Snow, snow go away was probably the least profane thing a commuter trapped in falling snow and 13 hours of gridlock surrounding Washington could say Wednesday night. But Florida's tourism officials say keep it coming.
Winter is always high marketing season for the Sunshine State, prime time to lure those northerners on the verge of impaling themselves on a snow shovel to strip off their itchy wool and burn their pasty skin amid the swaying palm trees on our beaches.
But this year's miserable weather is producing some extreme moments of schadenfreude among our tourism industry folks too big to pass up.
Earlier this week, as the snow began in New York's Times Square, the Fort Lauderdale Convention & Visitors Bureau unveiled four blocks of ice holding polka dot bikinis and brightly colored swim trunks. The pitch: "Defrost your swimsuit" in Fort Lauderdale.
"We do like to see the weather in other areas. We say 'Ha, ha I'm going to the beach and it's 22 degrees' " where you are, said Francine Mason, the bureau's spokeswoman and a former New Yorker who sought refuge in the sun. "I have some heart; we don't want them stuck on the road."
When a freak of weather produced snow in all 49 states — yes Hawaii, too — except Florida a couple weeks ago, the Palm Beach County Convention and Visitors Bureau produced a 10-second video called Not a Snowplow in Sight. It featured the sounds and sights of the ocean's rippling green-blue water.
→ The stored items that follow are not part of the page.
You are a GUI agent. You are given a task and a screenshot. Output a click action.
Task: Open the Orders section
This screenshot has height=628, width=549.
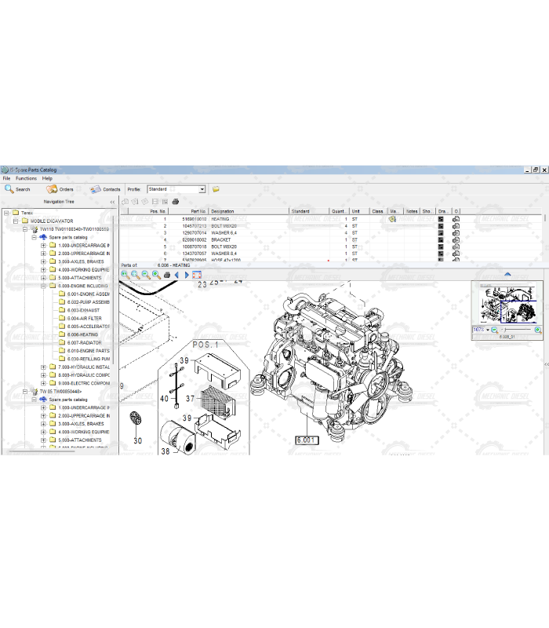[60, 189]
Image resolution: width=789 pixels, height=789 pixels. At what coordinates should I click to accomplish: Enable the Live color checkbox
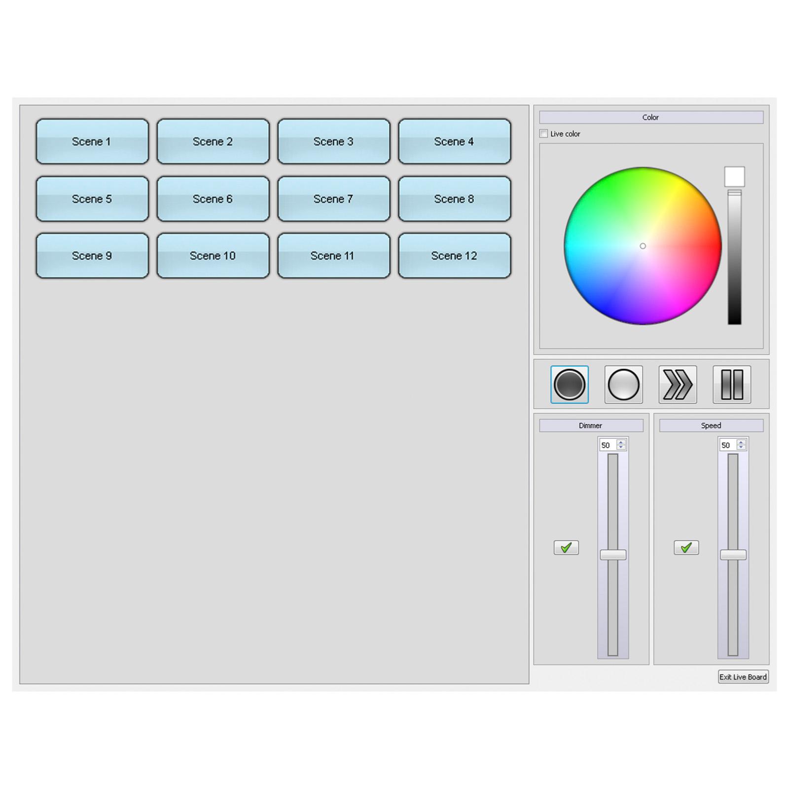[543, 134]

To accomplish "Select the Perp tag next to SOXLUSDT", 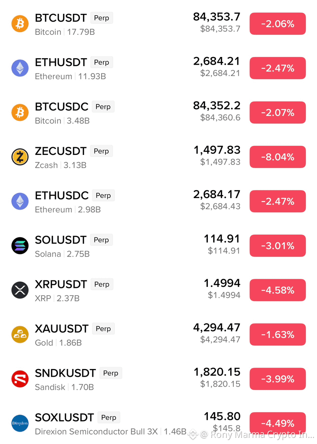I will [109, 417].
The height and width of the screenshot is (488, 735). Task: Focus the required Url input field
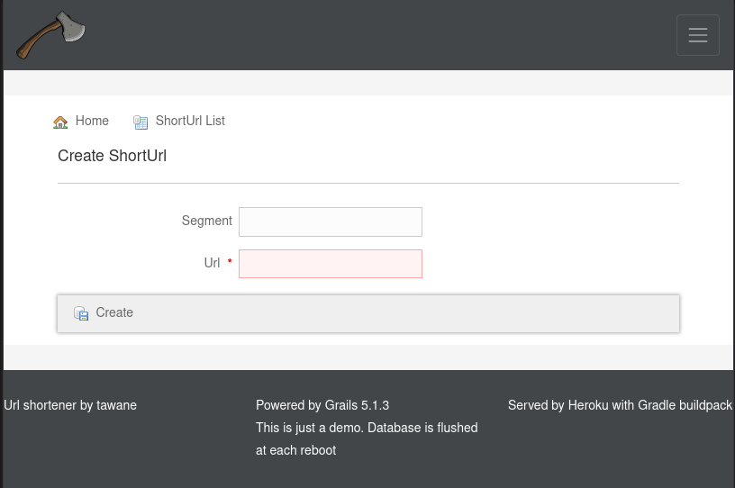(330, 264)
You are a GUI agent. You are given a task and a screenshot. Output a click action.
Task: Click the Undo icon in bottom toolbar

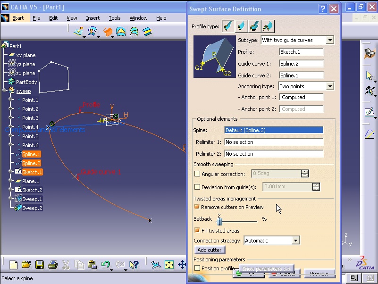point(105,265)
The latest pitch comes from the state's public-private partnership, known as Visit Florida, which produced a spoof of a news release featuring an incognito Punxsutawney Phil, the famous groundhog who burrows up from a hole and predicts, for millions of Americans, when winter will end, depending on whether he sees his shadow. According to the social media campaign, Phil had fled Pennsylvania for Florida and can be seen golfing, kayaking and, curiously, being held in the air by a shirtless man at a St. Petersburg resort.
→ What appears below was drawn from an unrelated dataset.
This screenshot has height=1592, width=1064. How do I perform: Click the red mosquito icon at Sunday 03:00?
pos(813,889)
It appears as though Phil is not willing to risk seeing his shadow Feb. 2 and does not plan to return home for Groundhog Day.
Tourism officials say there is a direct correlation between the weather up north and plans to visit a warm destination. The visitors bureau staff in Fort Lauderdale is so convinced of the connection that its uses the temperature to trigger media buys. When the mercury dips to 32 degrees in the Northeast, out come print, television and radio spots.
For those who can't get to Florida right away, the bureau features a live Webcam, trained on the beach.
"If that goes down, I can't tell you the number of calls we get," Mason said.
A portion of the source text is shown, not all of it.